Dural ectasia is a common feature of the Marfan syndrome.
American Journal of Human Genetics, 1988 Nov, 43(5):726-32.
(Note from Jeanette: Many U.S. public libraries can obtain copies of articles from journals that your library doesn't own through an Inter-Library Loan process. Check with the reference desk at your local public library).
Dural ectasia in an eleven-year-old boy
by Carol Rudes (crudes)
Dural Ectasia is an "outpouching" of the dura that surrounds the spinal cord. The dura is made of guess what...connective tissue. In a
"normal person" the dura and the enclosed spinal cord is a straight up and down tube.The dura holds the spinal fluid surrounding the spinal cord. In MRI studies of many Marfan persons the dura shows an outpouching around the bottom of the dura in the sacral area. Most often it does not cause undue pain or it may cause lower back and leg pain. However when it erodes the vertebrae and (gals remember studies have shown that Marfan women are more prone to osteoporosis as well) it can cause severe pain in odd areas including abdomen from the nerves radiating out.

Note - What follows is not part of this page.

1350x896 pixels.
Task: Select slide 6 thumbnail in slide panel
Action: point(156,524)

Some people have experience of cerebral spinal fluid leaks which can cause headaches although they are usually cured by lying flat for 30 min or so. To date there is no "for sure surgical fix"for dural ectasia as the connective tissue is so delicate that the general "Marfan" expert consensus is that it may cause more harm than good and at best be a tempory fix. However some poeple have had other surgical experiences who have written into this list for ectasias that had to be drained. That is something a little different than surgery to cordon off the outpouchings of the dural sacs. It would be interesting to gather as much anecdotal info on dural ectasias as possible -so if anyone has anything else to offer please do so.
I will tell that the horendous incredible pain that my son experienced from his multiple dural ectasias was brought under control to a major extent through the use of a drug called Tegretol. Tegretol is used to treat another condition called trigeminol neuralgia or sometimes called "Tic Doloureaux". It is a sudden excruciating nerve pain of the face. It is one of the oldest known reported medical pain conditions. Tegretol is ite effective for this and thus the jump to try it on my son for his convulsive nerve pain from the multiple Dural Ectasias. But remember this was a severe unusual case.

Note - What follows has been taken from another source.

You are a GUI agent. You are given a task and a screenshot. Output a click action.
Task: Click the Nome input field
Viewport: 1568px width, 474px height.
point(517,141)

The other odd presentation about Matt's dural ectasias is that all the symptoms first appeared exactly as those of an abdomina aortic dissection.
Severe back pain, severe abdominal pain and head ache. When asked the question "Is this like any other pain you have ever experienced?" the answer was NO! I have to tell that large amounts of morphine, demarol and even tried Toradol in the ER all day, but nothing brought his pain under control. Of course the first thing the cardiologist did was an echo, then a CT scan. She noticed the dural ectasias and felt that it was too significant a finding not to have something to do with his severe pain. This was after we eliminated any finding of abdominal aortic dissection) Matt was hospitalized with a morphine pump actually used another morphine like drug called Delauded, and still the pain was not controlled. It took several days to get the time in the scanner to have a full spinal and brain mri done. That is when the multiple ectasias showed up from cervical to sacral area down his spine. There was also ectasias around his optic nerves on the eyes, but that does not cause pain as there are no nerves in that area.

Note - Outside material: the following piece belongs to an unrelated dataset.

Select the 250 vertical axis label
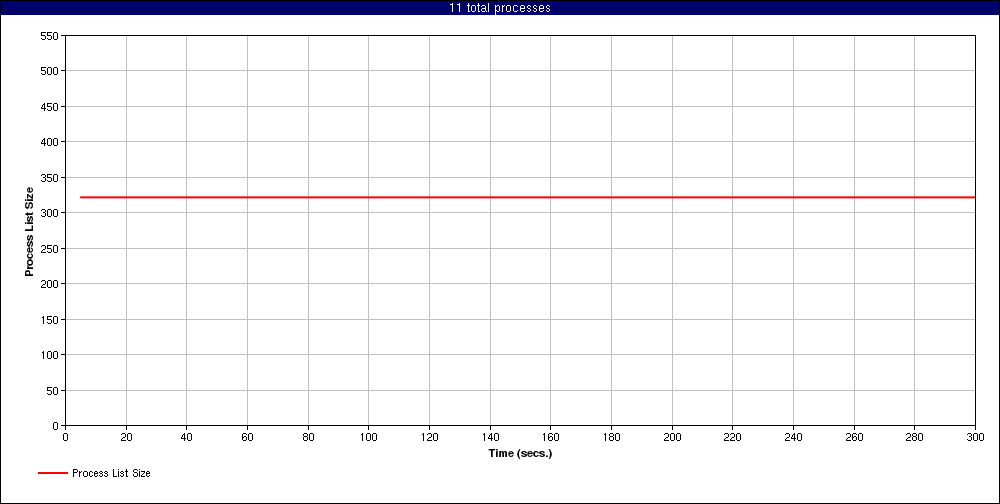 (x=49, y=249)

After several days of intense abdominal, back and head pain the incredible convulsive like spasms started. They were a like someone was putting a stun gun to his spine. They sometimes occurred up to 17 times in 1 day. The investigative story goes on, but as I said before the ultimate conclusion was that Tegretol (currently 400mg per day) brought that part of the pain under control. We hope to reduce the dose slightly within a couple of weeks.
This was an extremely debilitating experience, worse than any of his heart or orthopeadic surgeries to date.
Matt does have Infantile Marfan Syndrome, so probably that is why his case was a bit more extreme than one normally hears about.